Brief: Each line from the one that contains "Screen dimensions: 615x1329" down to the last line of the material should be retyped exactly as it stands.

┏━━

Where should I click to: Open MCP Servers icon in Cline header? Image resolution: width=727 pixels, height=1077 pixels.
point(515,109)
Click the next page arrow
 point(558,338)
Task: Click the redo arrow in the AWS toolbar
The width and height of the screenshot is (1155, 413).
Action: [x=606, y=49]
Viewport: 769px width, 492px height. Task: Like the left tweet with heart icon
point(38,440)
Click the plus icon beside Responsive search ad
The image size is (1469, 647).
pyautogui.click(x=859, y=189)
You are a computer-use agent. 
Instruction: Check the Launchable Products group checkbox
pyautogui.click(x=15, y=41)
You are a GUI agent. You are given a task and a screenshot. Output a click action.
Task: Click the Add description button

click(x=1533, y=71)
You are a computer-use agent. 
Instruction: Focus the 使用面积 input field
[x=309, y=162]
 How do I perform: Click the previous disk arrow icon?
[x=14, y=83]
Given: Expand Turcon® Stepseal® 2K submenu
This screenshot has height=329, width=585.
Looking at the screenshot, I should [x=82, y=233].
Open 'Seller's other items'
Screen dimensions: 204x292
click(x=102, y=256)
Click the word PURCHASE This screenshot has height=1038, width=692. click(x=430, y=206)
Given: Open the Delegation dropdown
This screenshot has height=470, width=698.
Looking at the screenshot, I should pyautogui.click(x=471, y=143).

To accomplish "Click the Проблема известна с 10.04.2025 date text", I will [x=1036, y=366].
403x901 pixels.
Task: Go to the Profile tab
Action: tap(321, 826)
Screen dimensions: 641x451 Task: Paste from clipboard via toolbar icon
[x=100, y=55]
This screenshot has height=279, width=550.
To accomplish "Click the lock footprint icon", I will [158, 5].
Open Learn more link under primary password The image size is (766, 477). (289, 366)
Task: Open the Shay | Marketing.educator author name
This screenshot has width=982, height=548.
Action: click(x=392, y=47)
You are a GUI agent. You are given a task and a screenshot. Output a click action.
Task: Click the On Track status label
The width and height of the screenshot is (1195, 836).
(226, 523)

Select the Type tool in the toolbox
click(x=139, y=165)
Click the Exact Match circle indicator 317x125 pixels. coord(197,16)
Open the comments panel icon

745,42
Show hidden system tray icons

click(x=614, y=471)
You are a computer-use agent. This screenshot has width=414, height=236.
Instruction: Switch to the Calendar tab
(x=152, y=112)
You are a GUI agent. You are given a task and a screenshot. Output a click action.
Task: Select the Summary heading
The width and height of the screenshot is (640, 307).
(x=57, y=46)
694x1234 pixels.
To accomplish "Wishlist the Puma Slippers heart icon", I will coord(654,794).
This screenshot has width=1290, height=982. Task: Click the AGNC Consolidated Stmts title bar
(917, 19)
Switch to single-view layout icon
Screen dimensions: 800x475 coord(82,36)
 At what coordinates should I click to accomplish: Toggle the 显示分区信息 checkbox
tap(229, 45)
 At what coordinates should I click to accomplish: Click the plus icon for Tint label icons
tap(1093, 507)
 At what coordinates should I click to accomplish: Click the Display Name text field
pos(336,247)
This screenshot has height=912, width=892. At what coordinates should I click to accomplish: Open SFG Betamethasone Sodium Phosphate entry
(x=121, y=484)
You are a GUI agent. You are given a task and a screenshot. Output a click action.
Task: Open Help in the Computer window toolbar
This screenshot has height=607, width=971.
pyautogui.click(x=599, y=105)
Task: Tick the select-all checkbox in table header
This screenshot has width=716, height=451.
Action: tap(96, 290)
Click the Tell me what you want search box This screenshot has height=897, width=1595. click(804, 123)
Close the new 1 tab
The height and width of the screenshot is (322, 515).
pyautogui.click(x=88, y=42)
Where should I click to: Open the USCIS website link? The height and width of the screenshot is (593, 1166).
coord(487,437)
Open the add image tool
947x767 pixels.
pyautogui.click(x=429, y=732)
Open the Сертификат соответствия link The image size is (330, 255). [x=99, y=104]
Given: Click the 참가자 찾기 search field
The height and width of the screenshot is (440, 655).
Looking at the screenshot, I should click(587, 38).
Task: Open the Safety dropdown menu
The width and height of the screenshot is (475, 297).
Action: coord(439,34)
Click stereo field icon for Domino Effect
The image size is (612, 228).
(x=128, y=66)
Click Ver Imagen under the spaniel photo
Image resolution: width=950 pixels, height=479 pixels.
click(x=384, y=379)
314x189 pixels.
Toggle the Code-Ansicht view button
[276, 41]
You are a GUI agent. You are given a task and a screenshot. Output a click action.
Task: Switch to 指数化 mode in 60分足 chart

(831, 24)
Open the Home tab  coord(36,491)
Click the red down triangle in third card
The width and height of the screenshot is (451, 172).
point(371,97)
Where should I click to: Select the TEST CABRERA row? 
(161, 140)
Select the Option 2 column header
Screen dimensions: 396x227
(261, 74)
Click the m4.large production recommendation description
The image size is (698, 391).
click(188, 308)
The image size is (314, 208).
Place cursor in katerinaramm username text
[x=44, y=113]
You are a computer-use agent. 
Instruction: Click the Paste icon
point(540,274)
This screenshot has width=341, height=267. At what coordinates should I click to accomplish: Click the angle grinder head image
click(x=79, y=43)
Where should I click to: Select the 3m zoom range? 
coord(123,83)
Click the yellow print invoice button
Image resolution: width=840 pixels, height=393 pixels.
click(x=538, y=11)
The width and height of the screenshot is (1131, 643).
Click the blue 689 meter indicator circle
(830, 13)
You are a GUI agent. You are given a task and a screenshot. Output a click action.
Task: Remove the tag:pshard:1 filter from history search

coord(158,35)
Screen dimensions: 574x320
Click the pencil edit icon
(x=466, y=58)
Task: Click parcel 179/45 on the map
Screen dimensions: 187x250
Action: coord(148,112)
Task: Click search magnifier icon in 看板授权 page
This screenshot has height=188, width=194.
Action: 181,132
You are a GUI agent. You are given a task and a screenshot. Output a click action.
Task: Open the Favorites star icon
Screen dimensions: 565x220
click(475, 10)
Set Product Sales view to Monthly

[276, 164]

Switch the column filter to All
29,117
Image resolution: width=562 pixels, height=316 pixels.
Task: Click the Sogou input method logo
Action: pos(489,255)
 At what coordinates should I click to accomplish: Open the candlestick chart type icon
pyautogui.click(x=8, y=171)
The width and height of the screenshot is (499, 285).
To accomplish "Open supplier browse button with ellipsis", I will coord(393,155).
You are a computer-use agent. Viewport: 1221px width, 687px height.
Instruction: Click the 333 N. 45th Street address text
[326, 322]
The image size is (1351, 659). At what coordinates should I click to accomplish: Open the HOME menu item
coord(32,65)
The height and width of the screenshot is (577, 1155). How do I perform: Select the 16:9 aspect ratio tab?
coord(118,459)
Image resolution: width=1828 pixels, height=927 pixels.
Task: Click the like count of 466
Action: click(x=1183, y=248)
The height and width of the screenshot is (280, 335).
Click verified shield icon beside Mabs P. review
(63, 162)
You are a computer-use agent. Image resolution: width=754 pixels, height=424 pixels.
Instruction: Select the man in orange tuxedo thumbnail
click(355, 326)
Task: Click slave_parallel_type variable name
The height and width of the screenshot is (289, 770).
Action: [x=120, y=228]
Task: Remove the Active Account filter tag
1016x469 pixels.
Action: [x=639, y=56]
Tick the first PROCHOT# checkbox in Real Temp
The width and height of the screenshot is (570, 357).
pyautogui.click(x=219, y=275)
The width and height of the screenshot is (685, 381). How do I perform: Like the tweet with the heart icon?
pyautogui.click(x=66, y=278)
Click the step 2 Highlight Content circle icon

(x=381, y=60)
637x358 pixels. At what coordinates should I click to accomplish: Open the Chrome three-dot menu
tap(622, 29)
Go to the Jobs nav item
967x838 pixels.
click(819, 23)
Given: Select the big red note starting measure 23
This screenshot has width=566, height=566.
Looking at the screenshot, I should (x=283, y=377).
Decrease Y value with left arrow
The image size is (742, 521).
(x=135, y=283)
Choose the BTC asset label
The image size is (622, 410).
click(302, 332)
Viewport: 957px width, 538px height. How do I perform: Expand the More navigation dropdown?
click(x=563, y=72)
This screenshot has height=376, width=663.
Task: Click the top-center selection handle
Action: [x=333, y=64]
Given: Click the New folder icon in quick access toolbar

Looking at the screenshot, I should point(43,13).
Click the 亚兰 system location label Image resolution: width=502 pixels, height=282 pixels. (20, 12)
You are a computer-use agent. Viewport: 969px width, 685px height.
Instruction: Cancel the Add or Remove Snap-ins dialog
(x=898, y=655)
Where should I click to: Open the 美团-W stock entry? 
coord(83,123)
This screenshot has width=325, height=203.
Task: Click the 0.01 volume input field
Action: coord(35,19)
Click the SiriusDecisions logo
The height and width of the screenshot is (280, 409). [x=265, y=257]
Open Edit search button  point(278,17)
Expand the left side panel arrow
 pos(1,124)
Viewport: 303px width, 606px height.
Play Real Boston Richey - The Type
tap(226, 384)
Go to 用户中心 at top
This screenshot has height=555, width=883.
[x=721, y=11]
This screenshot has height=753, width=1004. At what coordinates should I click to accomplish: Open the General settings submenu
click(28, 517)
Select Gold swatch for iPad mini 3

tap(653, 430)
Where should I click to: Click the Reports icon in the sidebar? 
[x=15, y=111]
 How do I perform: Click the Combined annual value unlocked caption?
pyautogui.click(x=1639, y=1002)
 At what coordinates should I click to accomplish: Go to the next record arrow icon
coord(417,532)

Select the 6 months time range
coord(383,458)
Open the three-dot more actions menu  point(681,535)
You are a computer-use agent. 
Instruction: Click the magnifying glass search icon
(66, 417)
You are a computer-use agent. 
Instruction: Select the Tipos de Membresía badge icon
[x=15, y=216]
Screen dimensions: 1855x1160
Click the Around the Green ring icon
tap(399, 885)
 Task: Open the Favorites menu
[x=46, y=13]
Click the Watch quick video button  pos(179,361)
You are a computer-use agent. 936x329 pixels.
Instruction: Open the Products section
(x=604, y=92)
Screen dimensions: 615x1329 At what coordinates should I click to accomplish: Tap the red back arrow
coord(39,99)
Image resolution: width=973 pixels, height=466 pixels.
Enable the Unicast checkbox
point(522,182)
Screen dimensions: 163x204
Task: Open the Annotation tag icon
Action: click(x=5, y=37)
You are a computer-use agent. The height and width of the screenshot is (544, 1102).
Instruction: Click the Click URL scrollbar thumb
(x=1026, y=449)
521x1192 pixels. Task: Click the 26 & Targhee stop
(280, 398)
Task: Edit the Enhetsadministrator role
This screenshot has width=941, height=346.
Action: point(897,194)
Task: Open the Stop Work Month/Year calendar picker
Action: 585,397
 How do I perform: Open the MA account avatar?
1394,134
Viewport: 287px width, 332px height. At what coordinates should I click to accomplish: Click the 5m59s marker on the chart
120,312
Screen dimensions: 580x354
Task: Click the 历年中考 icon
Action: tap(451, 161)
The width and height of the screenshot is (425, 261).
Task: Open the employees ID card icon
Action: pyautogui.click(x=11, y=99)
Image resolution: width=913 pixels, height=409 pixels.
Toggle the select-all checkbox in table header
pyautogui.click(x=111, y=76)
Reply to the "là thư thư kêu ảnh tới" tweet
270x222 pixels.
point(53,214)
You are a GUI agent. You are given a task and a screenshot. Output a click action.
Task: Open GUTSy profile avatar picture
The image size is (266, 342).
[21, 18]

┗━━

Task answer:
Screen dimensions: 615x1329 At what coordinates should I click to accomplish: Tap the red back arrow
coord(39,99)
Image resolution: width=973 pixels, height=466 pixels.
Enable the Unicast checkbox
point(522,182)
Screen dimensions: 163x204
Task: Open the Annotation tag icon
Action: click(x=5, y=37)
You are a computer-use agent. The height and width of the screenshot is (544, 1102).
Instruction: Click the Click URL scrollbar thumb
(x=1026, y=449)
521x1192 pixels. Task: Click the 26 & Targhee stop
(280, 398)
Task: Edit the Enhetsadministrator role
This screenshot has width=941, height=346.
Action: point(897,194)
Task: Open the Stop Work Month/Year calendar picker
Action: 585,397
 How do I perform: Open the MA account avatar?
1394,134
Viewport: 287px width, 332px height. At what coordinates should I click to accomplish: Click the 5m59s marker on the chart
120,312
Screen dimensions: 580x354
Task: Click the 历年中考 icon
Action: tap(451, 161)
The width and height of the screenshot is (425, 261).
Task: Open the employees ID card icon
Action: pyautogui.click(x=11, y=99)
Image resolution: width=913 pixels, height=409 pixels.
Toggle the select-all checkbox in table header
pyautogui.click(x=111, y=76)
Reply to the "là thư thư kêu ảnh tới" tweet
270x222 pixels.
point(53,214)
You are a GUI agent. You are given a task and a screenshot. Output a click action.
Task: Open GUTSy profile avatar picture
The image size is (266, 342).
[21, 18]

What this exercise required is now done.